Inclusive Conservation and Livelihoods in Tropical Forests: Exploring Gender Transformative Approaches


KIT Royal Tropical Institute and Farm Africa are conducting a participatory action research study on forest conservation, livelihoods, and gender in the Bale Ecoregion in Ethiopia. The study will guide and support women in communities around the Harenna forest in the pursuit of alternative income-generating activities that empower them, improve their wellbeing, and that contribute to forest conservation.

Biodiversity Hotspot

The Bale Ecoregion in Ethiopia is a global biodiversity hotspot and is home to species of flora and fauna that are not found anywhere else on earth. Population growth and persistent poverty are, however, putting pressure on the forest resources in the region. Farm Africa and its partner organisations work to improve the livelihoods of households in forest communities and to conserve the forest in the Bale Ecoregion. To be effective in their work, they require a thorough understanding of the different ways in which women interact with forests and what barriers they are facing in improving their livelihoods.
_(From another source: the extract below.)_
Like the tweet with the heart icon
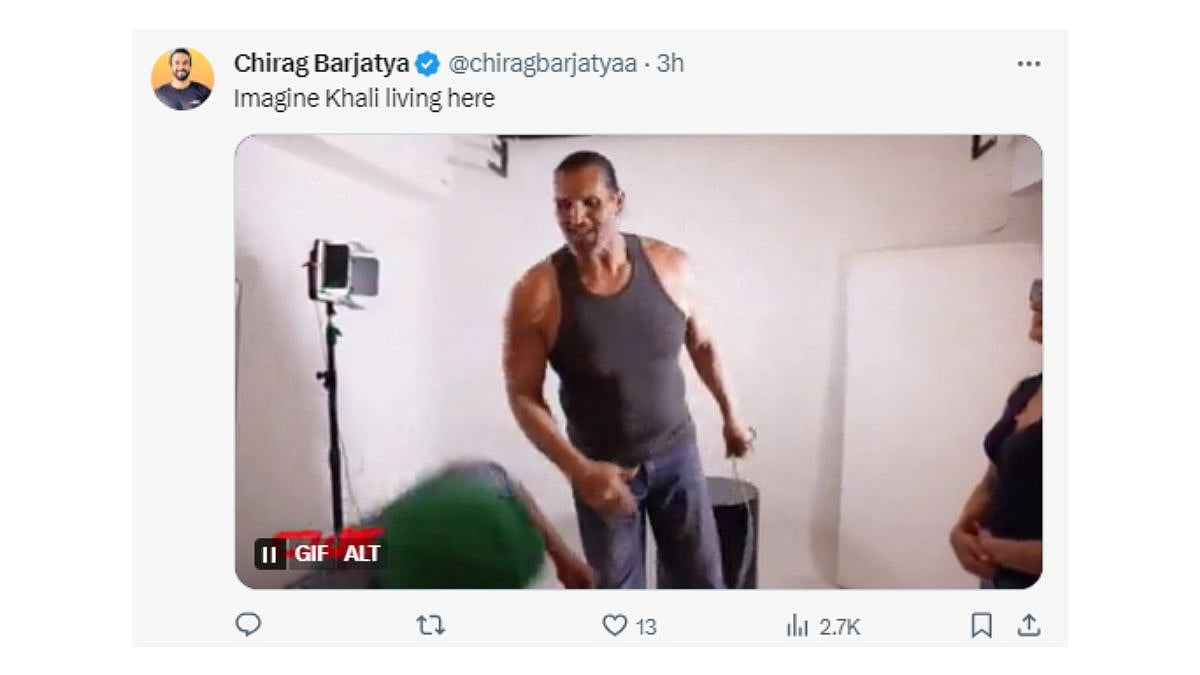The width and height of the screenshot is (1200, 675). point(614,625)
Harenna Forest and Bale Mountains. Photo: Sabine Sunbird

Including Women's Voices

In our participatory action research study, the women are considered co-researchers. This increases both the validity, salience, and legitimacy of research while empowering women to affect real-world change. Through qualitative methods, insights will be gathered on gender-based differences in access to resources, decision-making authority, and the prevailing social, cultural, and institutional norms.
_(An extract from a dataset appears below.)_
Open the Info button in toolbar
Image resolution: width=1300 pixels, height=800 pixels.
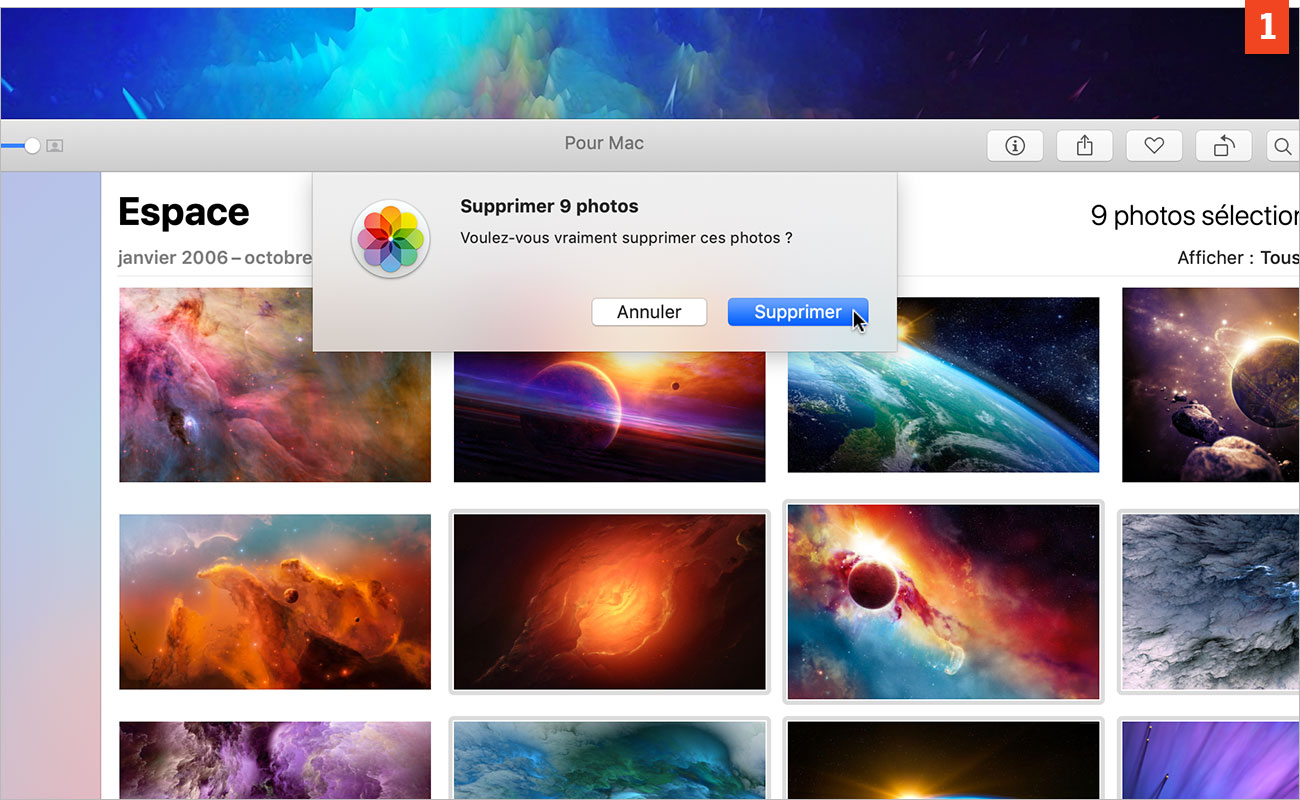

Depending on their needs, women will be supported through technical and financial training, transfers of inputs, assets, or cash, establishing business relationships, household and community engagement on gender norms, and the inclusion of women’s voices in participatory forest management groups. The effectiveness of this approach will be assessed through a randomised control trial, in which the performance of the women participating in the program will be compared with a control group. If proven successful, the evidence can be used to scale up the approach.